Consigne 1:
Relève toutes les lignes du listing qui contiennent la chaîne "what".

Sans mobilisation de sa base, celle ci ne suivra pas le RDR dans ces choix et, seule ADO sur le terrain peut procéder à cette re-mobilisation.
Il a donc besoin de temps pour entrer au pays et prendre les choses en main.
Le PDCI lui se retrouve face à des convulsions internes qui risquent de le fragiliser.
le président Bédié jouant sa dernière carte politique ( son age avancé et il ne résistera pas à une crise interne après les élections s'il ne gagne pas ).
Vu qu'il n' y aura pas de vide constitutionnel et que la non tenue des élections profitera au président en exercice, il reste à l'opposition quatre possibilités:
Soit, elle décide de ne plus reconnaître la constitution, créant de ce fait un vide par absence de constitution (Les accords de Marcoussis n'ayant pas suspendu la constitution, le principe de cohérence fait que l'opposition ne peut pas remettre en cause cette constitution: cela paraîtra comme de la mauvaise foi).
Soit elle crée le vide constitutionnel en éliminant les trois acteurs qui empêchent le vide (ce n'est pas là une invitation au meurtre et je crois que ces trois acteurs sont vigilants).
Soit, elle va aux élections perdues d'avance et s'autoproclame vainqueur (ce qui sera difficile sans candidat unique et il faut être militairement prêt pour gérer la chienlit).
Soit enfin, elle prépare de vraies élections en acceptant de participer à une transition qui va préparer les élections crédibles.
L'opposition pourra alors compter sur la France qui ne veut plus de Gbagbo, pour faire pression au niveau du conseil de sécurité de l'ONU pour créer les conditions d'une élection qui vont entraîner le départ en douceur de ce dernier.
Car, un départ de Gbagbo par la force entraînera le saccage de tous les investissements et intérêts de la France en Côte d'ivoire.
Considérant cet état de fait et vu la situation de division du pays et le nom respect par les parties opposées des engagements qu'ils prennent, l'on peut affirmer que le pays va inexorablement vers une situation de blocage.
vu le calendrier du désarmement que, d'ailleurs rien ne garanti, on peut s'attendre à ce que les élections n' aient pas lieu sur toute l'étendue du territoire le 30 octobre.
Nous doutons fort que certaines personnes puissent accepter de désarmer , surtout après les pillages des ressources de la république et les crimes post-amnistie causés par eux. Ils trouveront toujours des prétextes pour ne pas désarmer car il y va de leur survie physique, politique et économique.

Même si par extraordinaire le désarmement se faisait le 22 octobre, combien de temps prendrait l'administration pour se déployer sur toute l'étendue du territoire?
Pensons nous qu'on peut organiser une élection crédible en 8 jours?
Nous savons tous que les élections ne peuvent objectivement se tenir aux dates constitutionnelles à moins qu'elles ne se fassent que sur une partie du territoire, laissant le sort de l'autre partie des ivoiriens aux mains des tenants actuelles de la partie nord du pays.
Le problème de la Côte d'ivoire est né d'élections mal organisées sur la base d'une constitution conflictuelle, qu'il faut changer pour une paix durable .
Si nous voulons la paix et la stabilité durable, il ne sert à rien de se précipiter pour organiser des simulacres d'élections.
Prenons notre temps pour organiser de bonnes élections.

Données fournies:
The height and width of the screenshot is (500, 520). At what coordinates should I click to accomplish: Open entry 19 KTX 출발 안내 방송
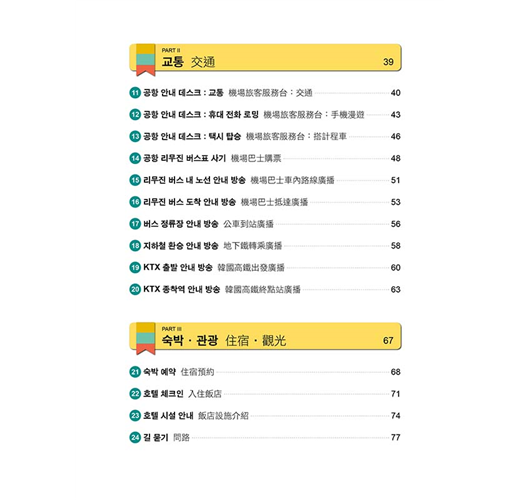click(265, 267)
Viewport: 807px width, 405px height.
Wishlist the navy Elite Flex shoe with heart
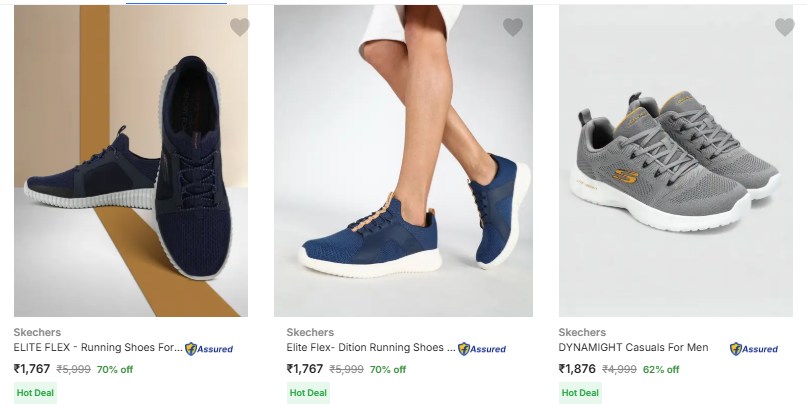[x=240, y=28]
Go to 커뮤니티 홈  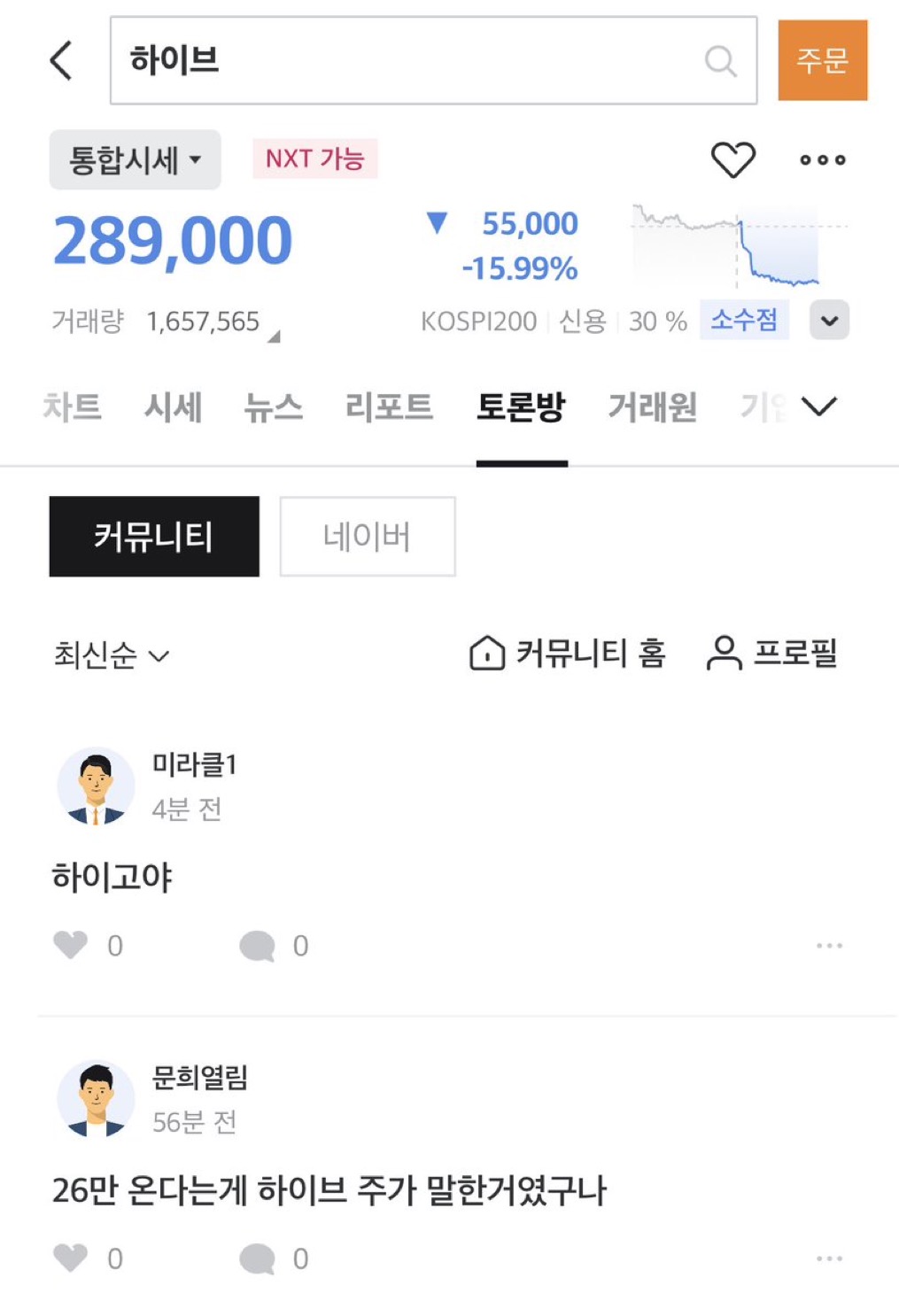tap(567, 654)
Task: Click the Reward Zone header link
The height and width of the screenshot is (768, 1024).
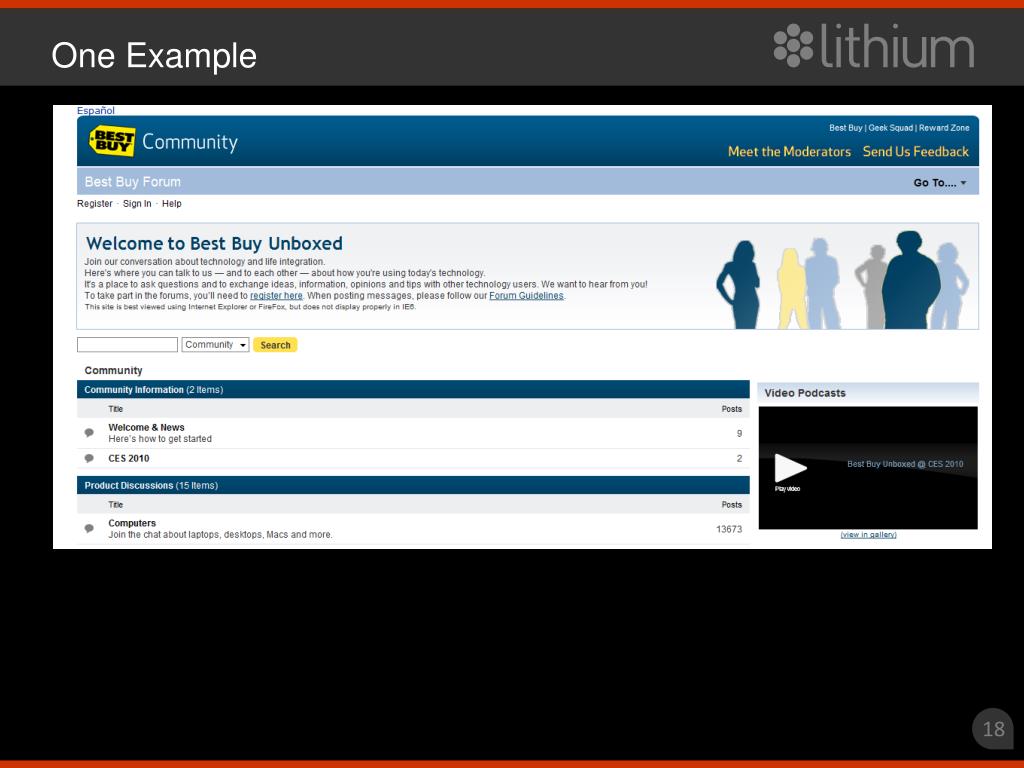Action: click(x=944, y=128)
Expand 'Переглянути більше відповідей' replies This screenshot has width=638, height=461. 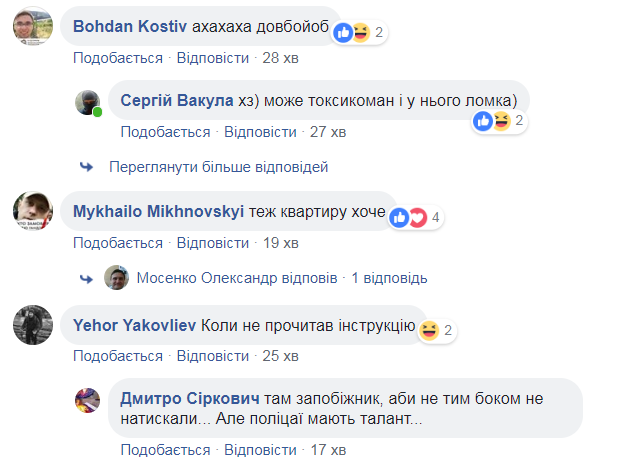[217, 167]
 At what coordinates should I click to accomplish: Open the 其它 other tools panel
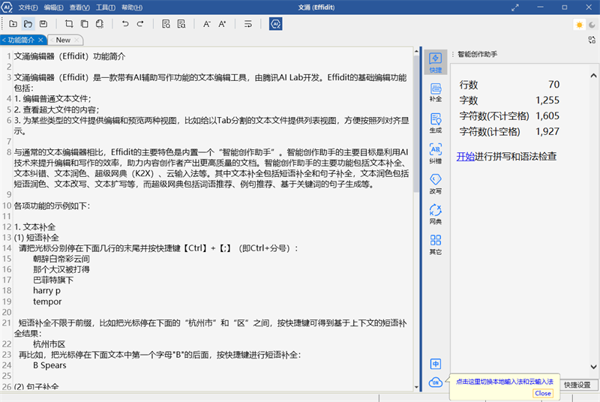click(435, 244)
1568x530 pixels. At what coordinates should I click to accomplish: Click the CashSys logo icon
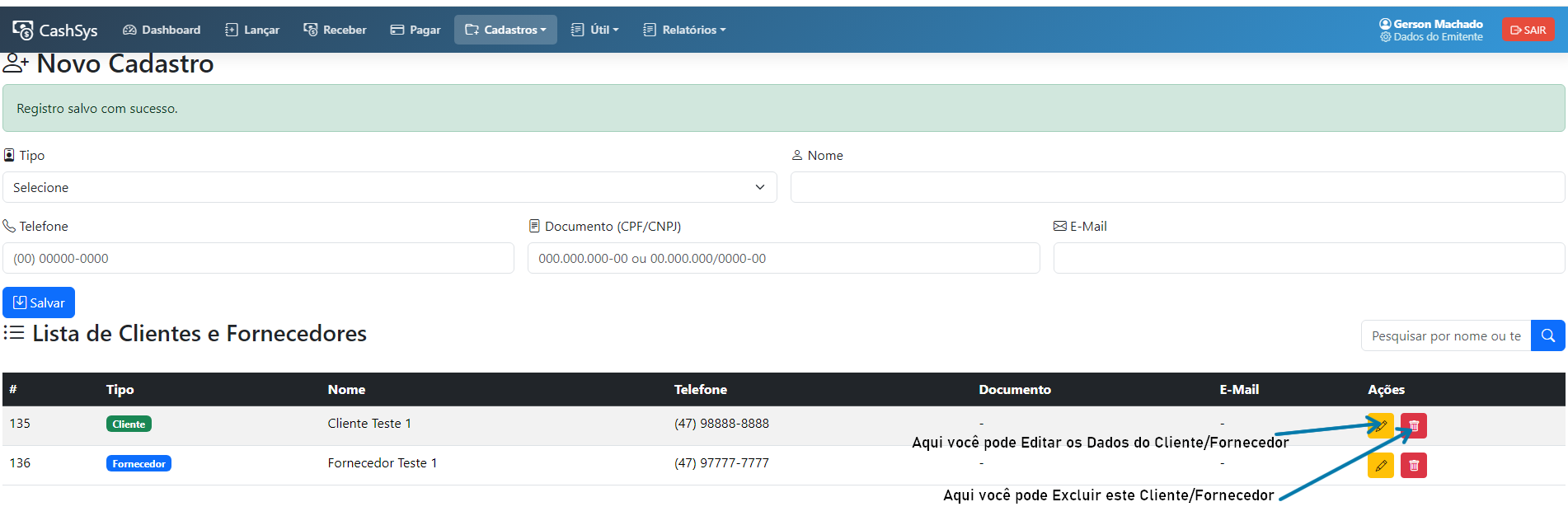pyautogui.click(x=23, y=30)
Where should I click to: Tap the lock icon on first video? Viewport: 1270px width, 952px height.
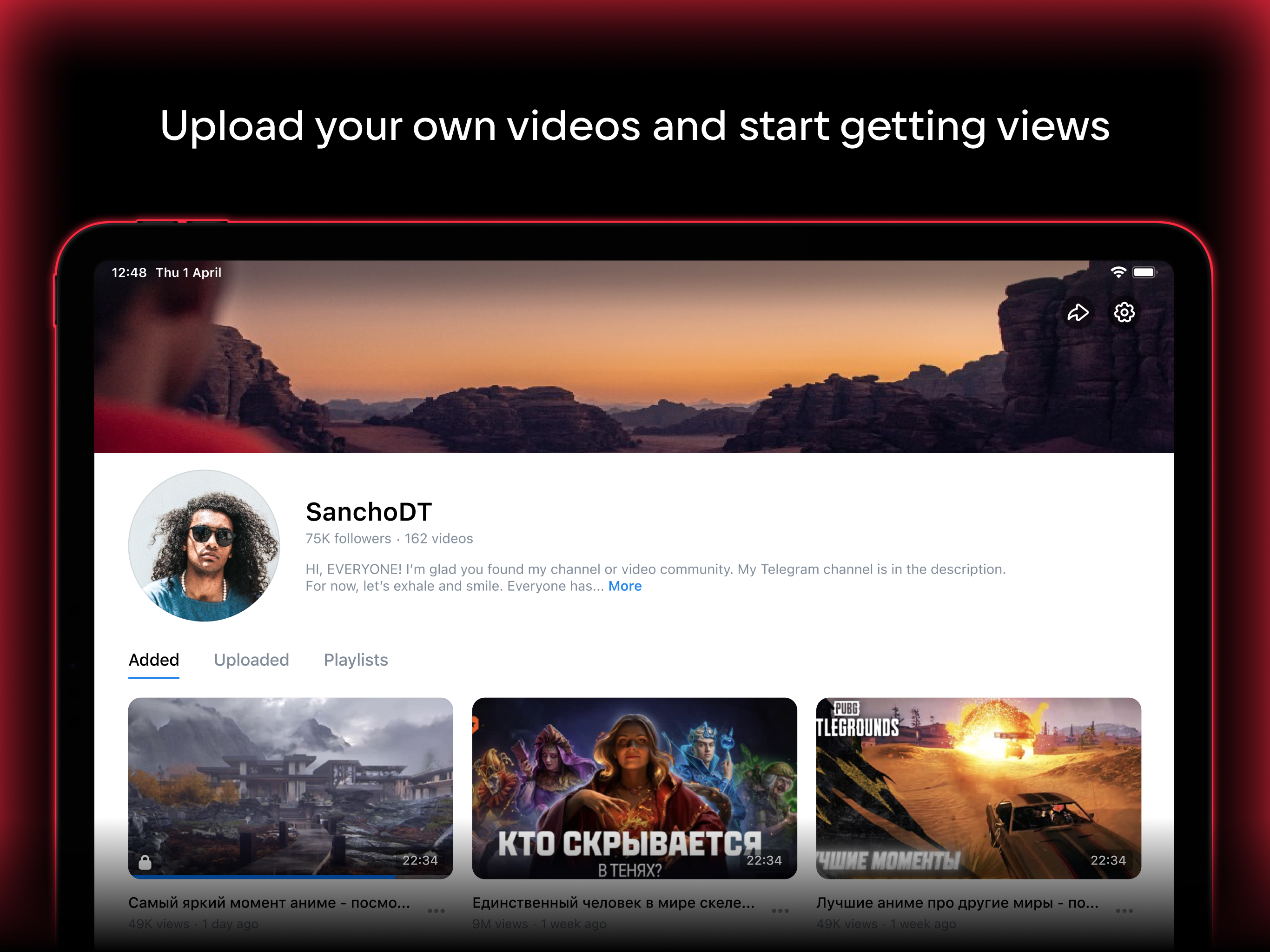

Consigne 2:
Réponds brièvement à ces questions sur le texte extrait :
(a) À quelle date les élections doivent-elles avoir lieu ?
(b) Combien de possibilités restent à l'opposition ?
(c) De qui la France ne veut-elle plus ?

Réponse 1:
The height and width of the screenshot is (500, 520). At what coordinates should I click to accomplish: Open entry 19 KTX 출발 안내 방송
 At what coordinates should I click to accomplish: Open the 其它 other tools panel
1568x530 pixels. At what coordinates should I click to accomplish: Click the CashSys logo icon

Réponse 2:
(a) Le 30 octobre.
(b) Quatre.
(c) De Gbagbo.